About

The overarching goal of the MATCSSI initiative is to create an interoperable software ecosystem for many­-body electronic structure calculations. This initiative is supported by the Office of Advanced Cyberinfrastructure of the National Science Foundation under the CSSI Frameworks program, Award #2103991

Atomic-scale quantum simulations of materials using high-performance computers are an essential component of modern materials science and engineering. The majority of today’s atomic-scale simulations employ density-functional theory (DFT), and focus on materials properties such as structure, energetics, kinetics, and thermodynamic phase diagrams. Another class of materials properties, such as the electronic, optical, and transport properties of semiconductors, superconductors, and quantum materials, necessitate more complex and more time-consuming theoretical and computational approaches involving many-body electronic structure methods beyond DFT [Electronic excitations: density-functional versus many-body Green’s-function approaches; Electron-phonon interactions from first principles]. Often, these calculations require the use of elaborate computational workflows and the combination of multiple electronic structure software packages, rendering the use of these tools challenging to materials simulation experts who are approaching many-body methods for the first time.

MATCSSI aims to democratize these advanced many-body calculations by increasing synergies between existing open-source electronic structure software packages, and by offering simulation environments that are intuitive, easy-to-use, and self-contained.

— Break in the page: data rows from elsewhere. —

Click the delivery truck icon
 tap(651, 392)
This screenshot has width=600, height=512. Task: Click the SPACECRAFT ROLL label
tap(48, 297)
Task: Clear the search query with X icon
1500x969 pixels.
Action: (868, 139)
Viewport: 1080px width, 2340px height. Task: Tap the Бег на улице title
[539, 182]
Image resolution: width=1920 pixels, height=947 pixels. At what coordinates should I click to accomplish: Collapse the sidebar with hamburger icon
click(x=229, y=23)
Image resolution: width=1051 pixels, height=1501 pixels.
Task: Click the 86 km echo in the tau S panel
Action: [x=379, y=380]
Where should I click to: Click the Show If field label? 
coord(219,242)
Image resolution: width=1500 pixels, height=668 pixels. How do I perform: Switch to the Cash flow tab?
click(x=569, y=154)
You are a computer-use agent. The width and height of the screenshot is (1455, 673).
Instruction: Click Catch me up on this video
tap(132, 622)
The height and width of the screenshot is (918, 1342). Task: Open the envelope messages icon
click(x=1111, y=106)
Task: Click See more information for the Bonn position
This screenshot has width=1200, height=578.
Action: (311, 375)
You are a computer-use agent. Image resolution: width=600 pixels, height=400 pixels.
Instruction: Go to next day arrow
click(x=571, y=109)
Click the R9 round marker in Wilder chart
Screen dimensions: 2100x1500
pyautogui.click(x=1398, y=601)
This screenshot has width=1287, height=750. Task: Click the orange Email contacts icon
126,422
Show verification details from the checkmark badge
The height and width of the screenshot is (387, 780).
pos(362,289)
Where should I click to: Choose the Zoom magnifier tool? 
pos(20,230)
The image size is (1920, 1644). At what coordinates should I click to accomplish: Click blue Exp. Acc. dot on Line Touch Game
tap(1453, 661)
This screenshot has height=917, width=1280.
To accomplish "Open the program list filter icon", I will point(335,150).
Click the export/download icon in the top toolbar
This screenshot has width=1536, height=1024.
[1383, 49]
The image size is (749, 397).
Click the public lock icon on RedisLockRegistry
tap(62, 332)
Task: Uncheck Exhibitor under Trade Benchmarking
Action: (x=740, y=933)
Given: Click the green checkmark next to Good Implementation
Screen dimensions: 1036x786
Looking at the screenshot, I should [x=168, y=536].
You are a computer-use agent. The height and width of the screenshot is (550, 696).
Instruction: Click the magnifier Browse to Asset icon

The inspiring principle of MATCSSI is to “make easy things easy, and difficult things possible”. With this in mind, as a first step of this initiative we are working to produce open-source, no-strings-attached Jupyter Notebooks to facilitate calculations of electronic and optical excitations via the GW/BSE method using the BerkeleyGW code, and calculations of phonon-assisted quantum processes using the EPW code. Materials properties covered by these notebooks include: finite-­temperature quasiparticle band structures; light absorption and emission spectra; excitons, polarons, and their couplings; superconductivity; carrier transport; and light-driven quantum systems.